Artur W., burmistrz warszawskich Włoch, zaraz po tym jak przyjął 200 tys. zł łapówki od Sabriego B., który był niegdyś właścicielem Pogoni Szczecin, został zatrzymany przez Centralne Biuro Antykorupcyjne. Burmistrz został ujęty we własnym garażu, zaś turecki biznesmen w restauracji blisko Okęcia.
Sabri B. przekazał pieniądze Arturowi W. na jednej z warszawskich ulic. Wyglądało to w następujący sposób – burmistrz Włoch podjechał maserati, zaś Turek swoim samochodem z przeciwka. Obydwaj mężczyźni odsunęli szyby w samochodach, przekazali pieniądze i każdy z nich odjechał w swoją stronę.

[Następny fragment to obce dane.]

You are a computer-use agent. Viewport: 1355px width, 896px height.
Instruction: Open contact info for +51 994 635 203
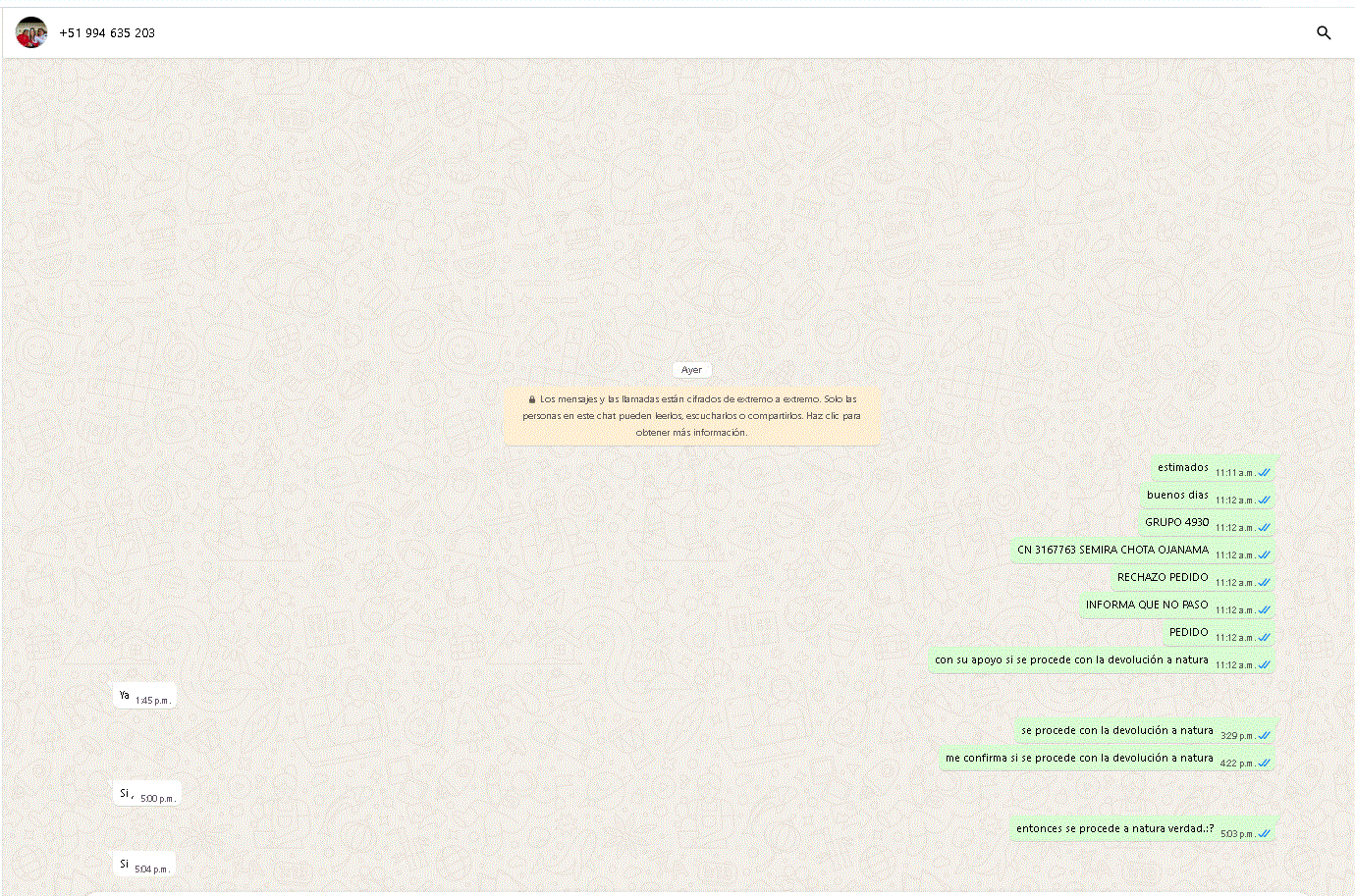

Akcję tę obserwowały dwie ekipy agentów CBA. Udały się one następnie za mężczyznami. Kiedy jedna z ekip zatrzymała Artura W., ten rozpłakał się. Cóż do robienia przekrętów trzeba mieć przysłowiowe jaja…
Z kolei Sabri B. został ujęty przy ulicy Maciejki, w tureckiej restauracji. Personel lokalu próbował ukryć biznesmena, a także stawiał się agentom CBA. Ci jednak obezwładnili utrudniających zatrzymanie, a następnie zakuli w kajdanki Sabriego B.
Obydwaj zatrzymani zostali przewiezieni do prokuratury.
Funkcjonariuszom CBA udało się ustalić, że łapówka, którą otrzymał Artur W. była już drugą. Prawdopodobnie pierwsza z nich była podobnej wielkości.